- [WHAT NEEDS TO BE DONE]
Your answer must be an exact copy of the lines from the one containing "The image size" through the last line of the records below, with no pictures; please include nothing else.

- [DATA FOR PROCESSING]
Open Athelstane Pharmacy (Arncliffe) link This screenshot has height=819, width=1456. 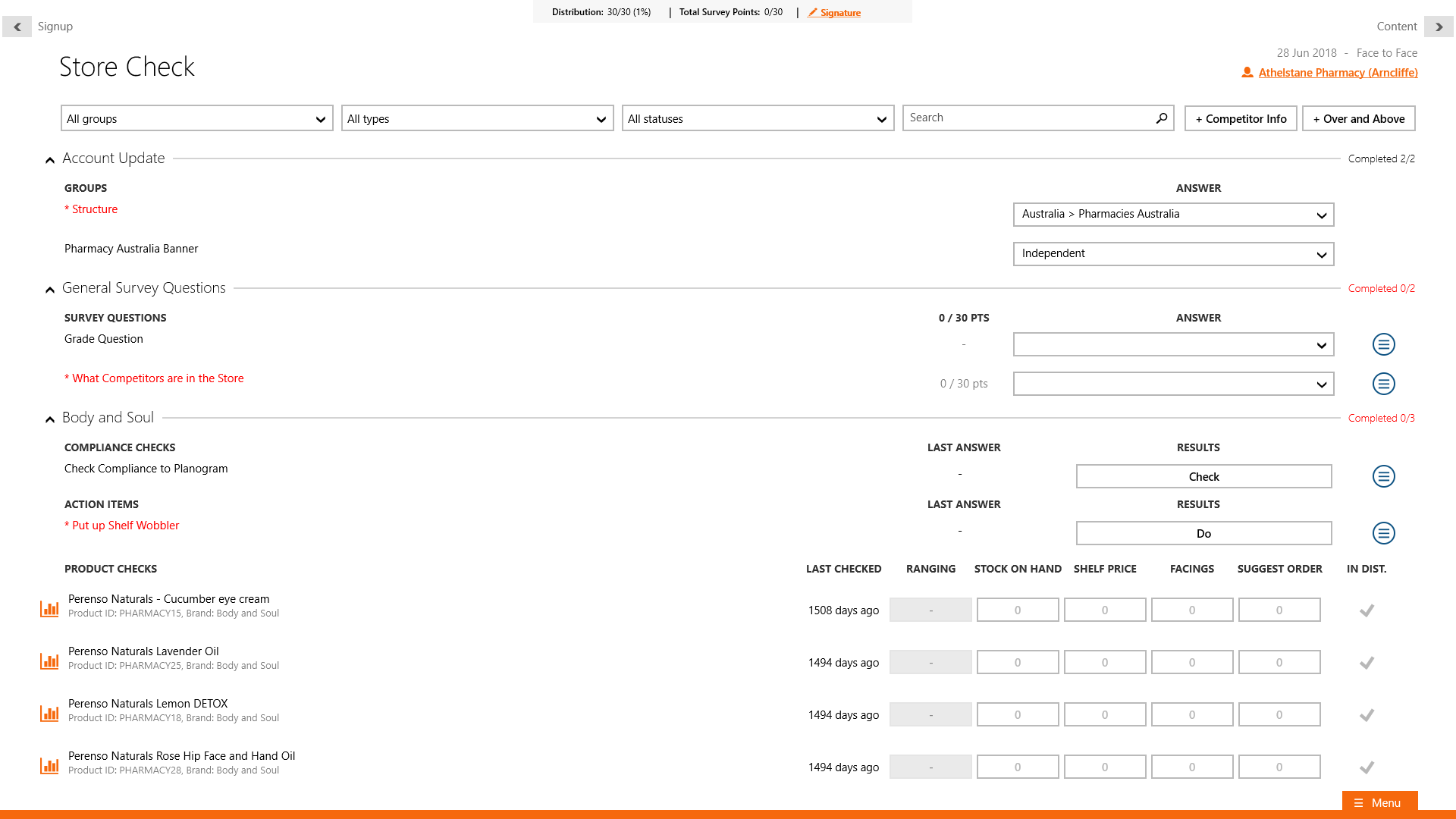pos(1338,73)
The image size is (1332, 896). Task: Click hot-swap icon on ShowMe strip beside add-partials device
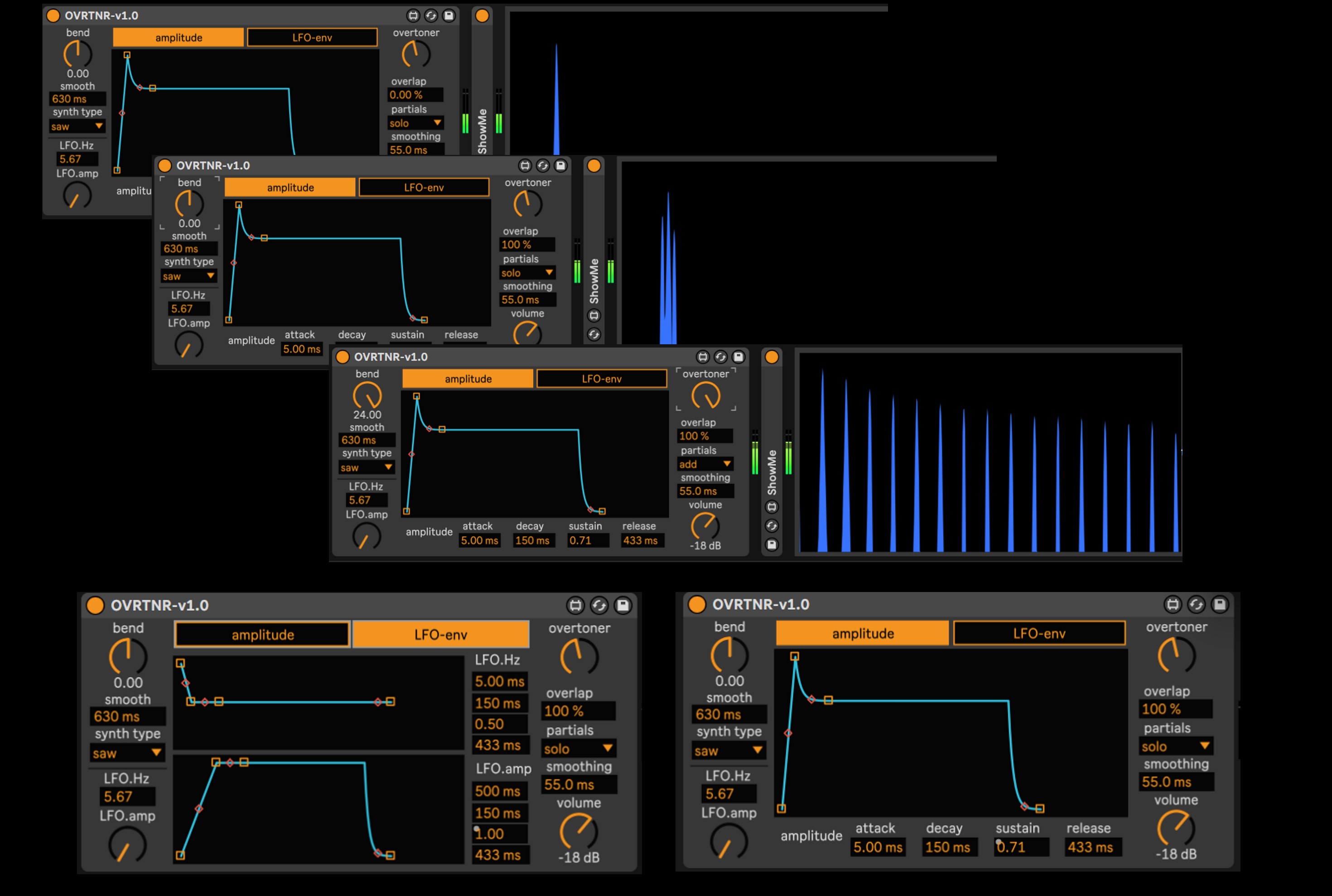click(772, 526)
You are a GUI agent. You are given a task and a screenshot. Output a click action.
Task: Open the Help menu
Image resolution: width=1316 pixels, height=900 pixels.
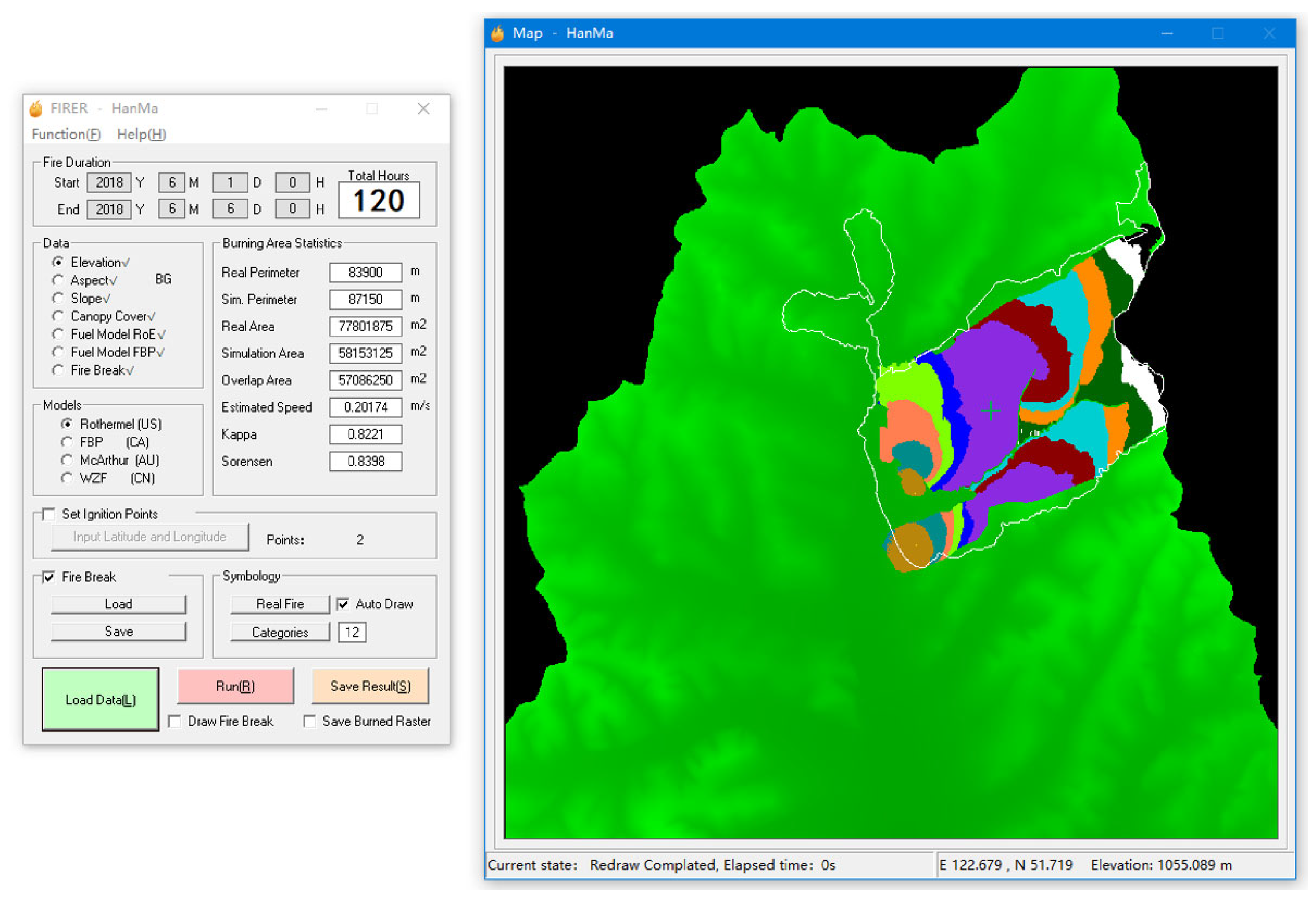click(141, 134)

- [RESULT OF THE EXERCISE]
The image size is (1332, 896). Task: Click hot-swap icon on ShowMe strip beside add-partials device
click(772, 526)
You are a GUI agent. You are given a task and a screenshot. Output a click action.
Task: Open the Help menu
Image resolution: width=1316 pixels, height=900 pixels.
click(141, 134)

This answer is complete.